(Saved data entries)
****************

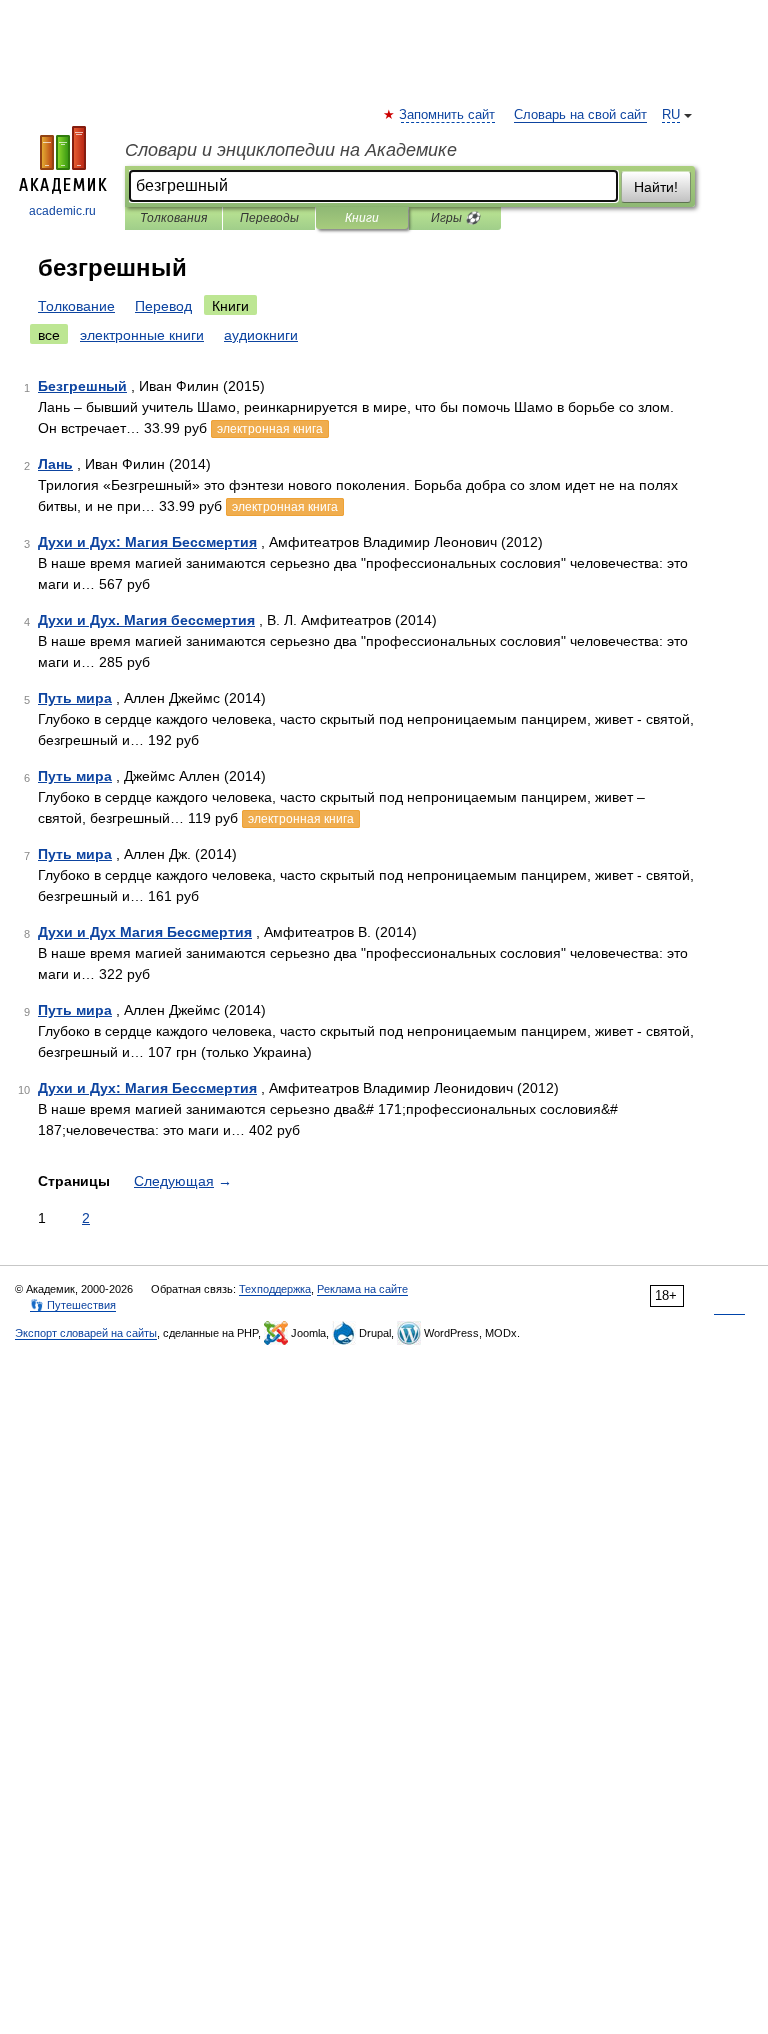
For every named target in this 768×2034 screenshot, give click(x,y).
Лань (55, 464)
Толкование (76, 306)
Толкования (173, 218)
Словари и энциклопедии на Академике (291, 150)
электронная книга (270, 429)
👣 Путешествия (73, 1305)
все (49, 335)
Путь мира (75, 698)
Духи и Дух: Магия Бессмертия (147, 542)
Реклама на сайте (362, 1289)
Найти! (656, 187)
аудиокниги (261, 335)
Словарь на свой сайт (580, 115)
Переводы (269, 218)
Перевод (163, 306)
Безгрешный (82, 386)
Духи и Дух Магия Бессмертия (145, 932)
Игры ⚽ (455, 218)
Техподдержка (275, 1289)
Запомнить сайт (448, 115)
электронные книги (142, 335)
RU (671, 115)
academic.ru (62, 211)
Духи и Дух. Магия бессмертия (146, 620)
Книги (362, 218)
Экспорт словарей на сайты (86, 1333)
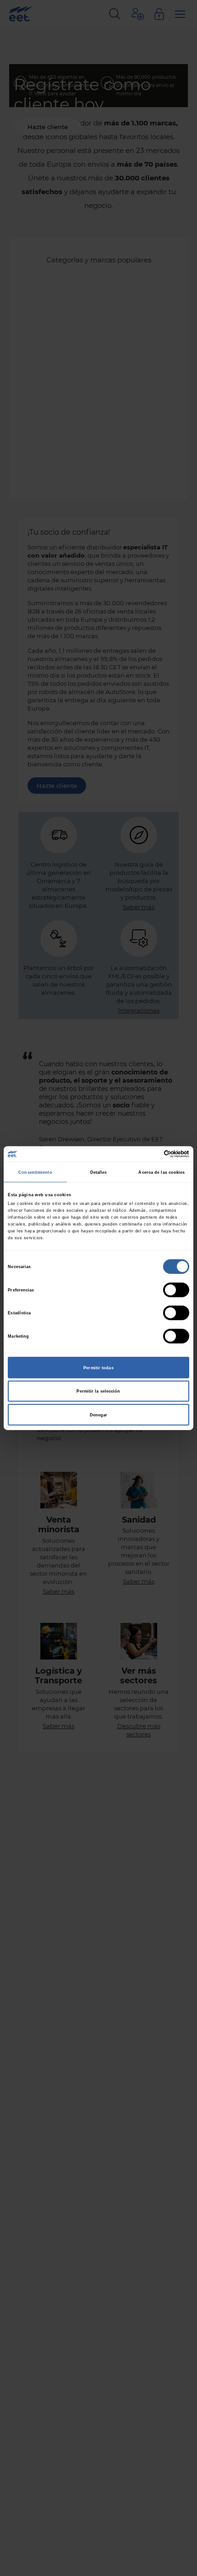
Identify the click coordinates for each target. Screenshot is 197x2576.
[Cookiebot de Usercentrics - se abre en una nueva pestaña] (149, 1154)
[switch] (176, 1289)
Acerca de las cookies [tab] (161, 1172)
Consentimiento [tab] (35, 1172)
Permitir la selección (98, 1391)
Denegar (99, 1414)
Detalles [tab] (98, 1172)
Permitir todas (98, 1367)
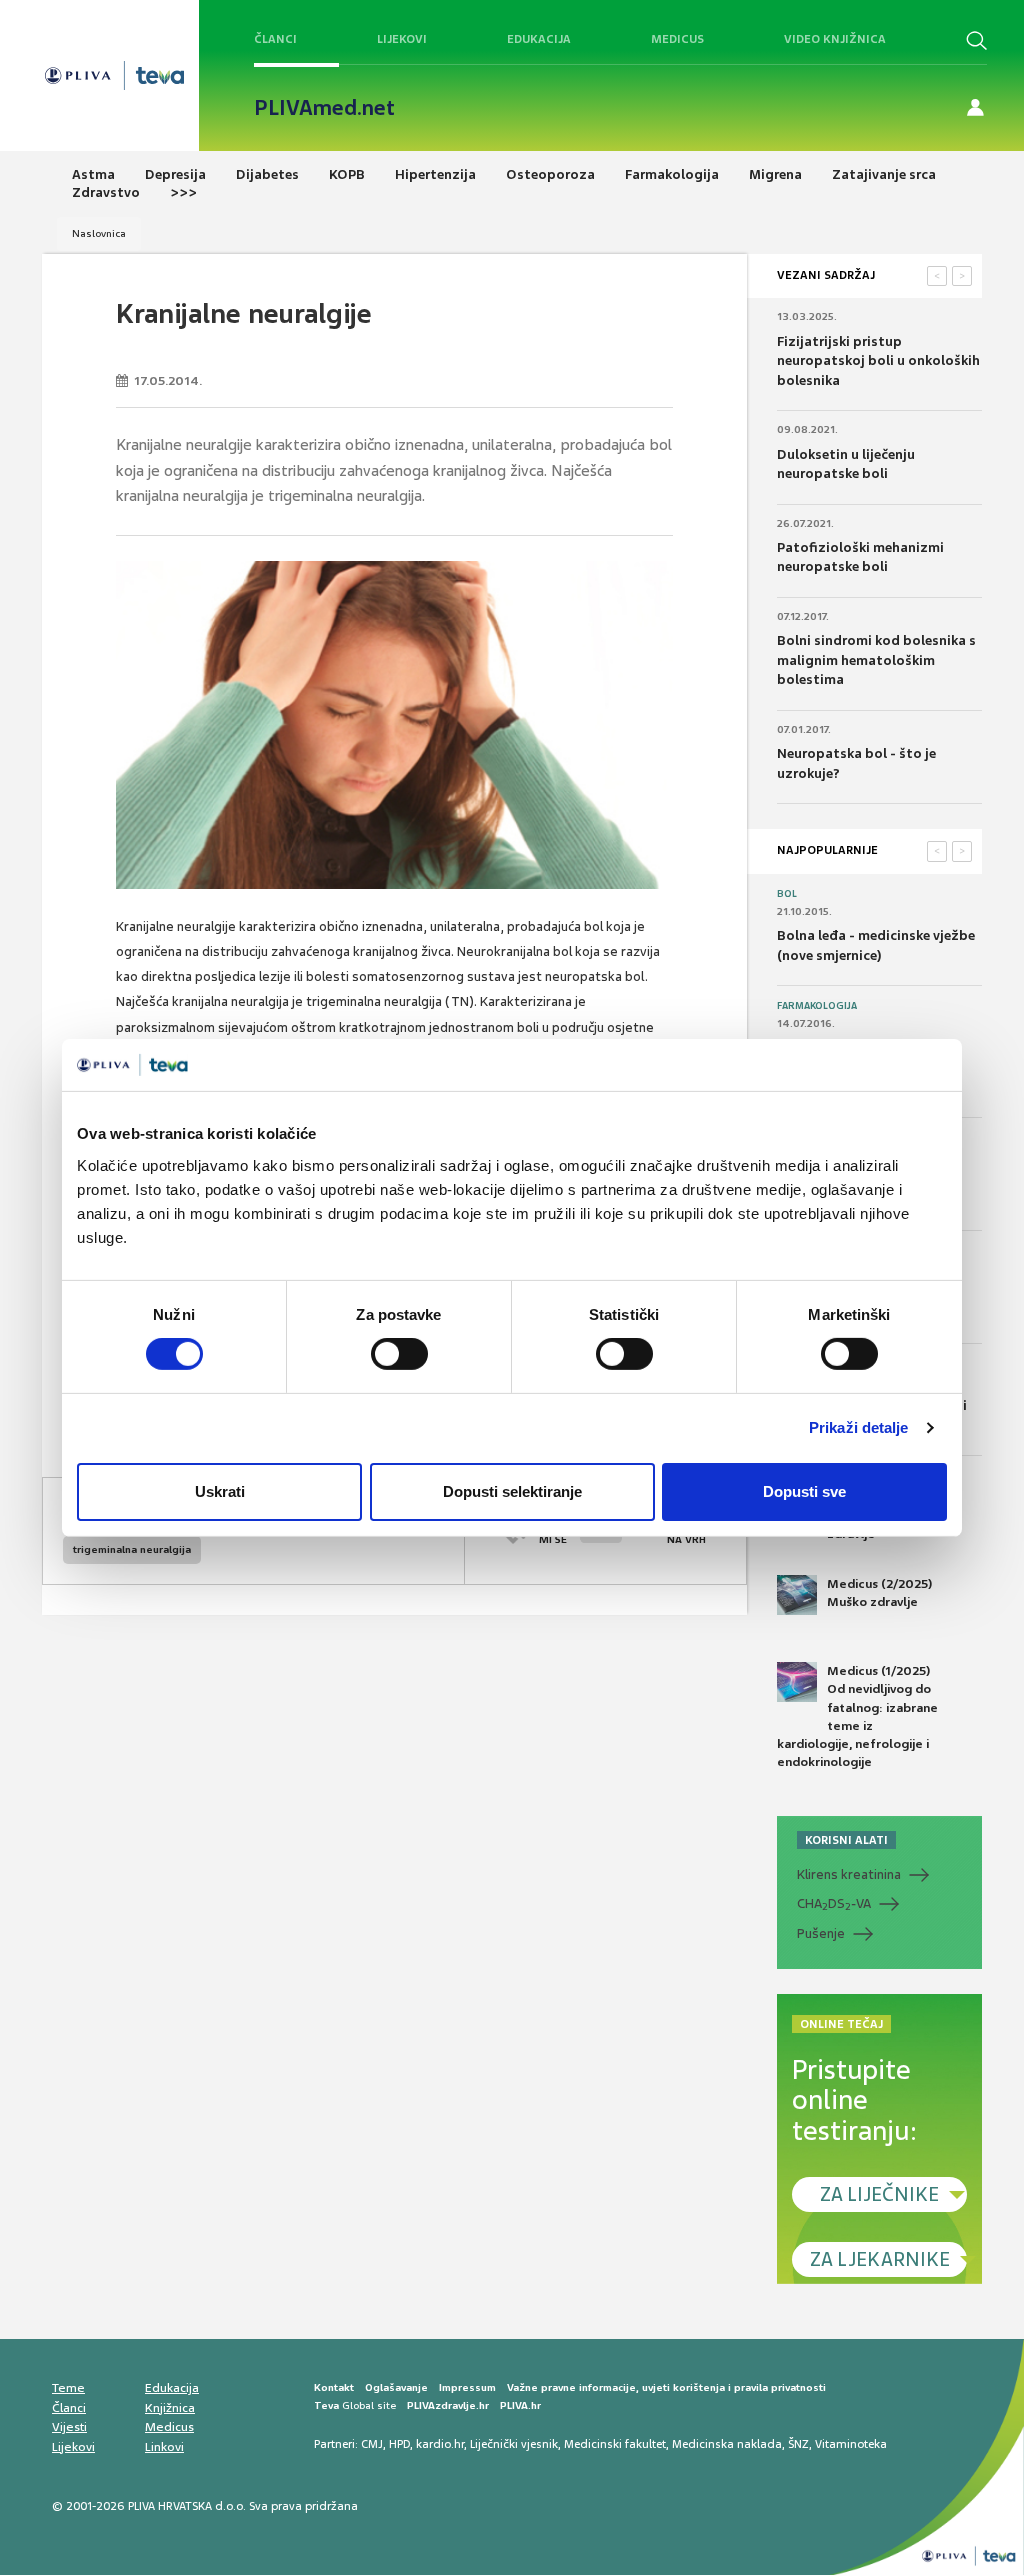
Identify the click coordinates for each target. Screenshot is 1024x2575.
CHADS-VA (834, 1904)
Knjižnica (170, 2408)
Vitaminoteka (851, 2444)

****************

## Required action
Exactly the lines from the one holding "[Cookiebot de Usercentrics" to the last line of the records above should be duplicated, with no pictures among them.

## Reply to the task
[Cookiebot de Usercentrics - se abre en una nueva pestaña] (149, 1154)
[switch] (176, 1289)
Acerca de las cookies [tab] (161, 1172)
Consentimiento [tab] (35, 1172)
Permitir la selección (98, 1391)
Denegar (99, 1414)
Detalles [tab] (98, 1172)
Permitir todas (98, 1367)
Identify the click coordinates for each target. Screenshot is 1024x2575.
CHADS-VA (834, 1904)
Knjižnica (170, 2408)
Vitaminoteka (851, 2444)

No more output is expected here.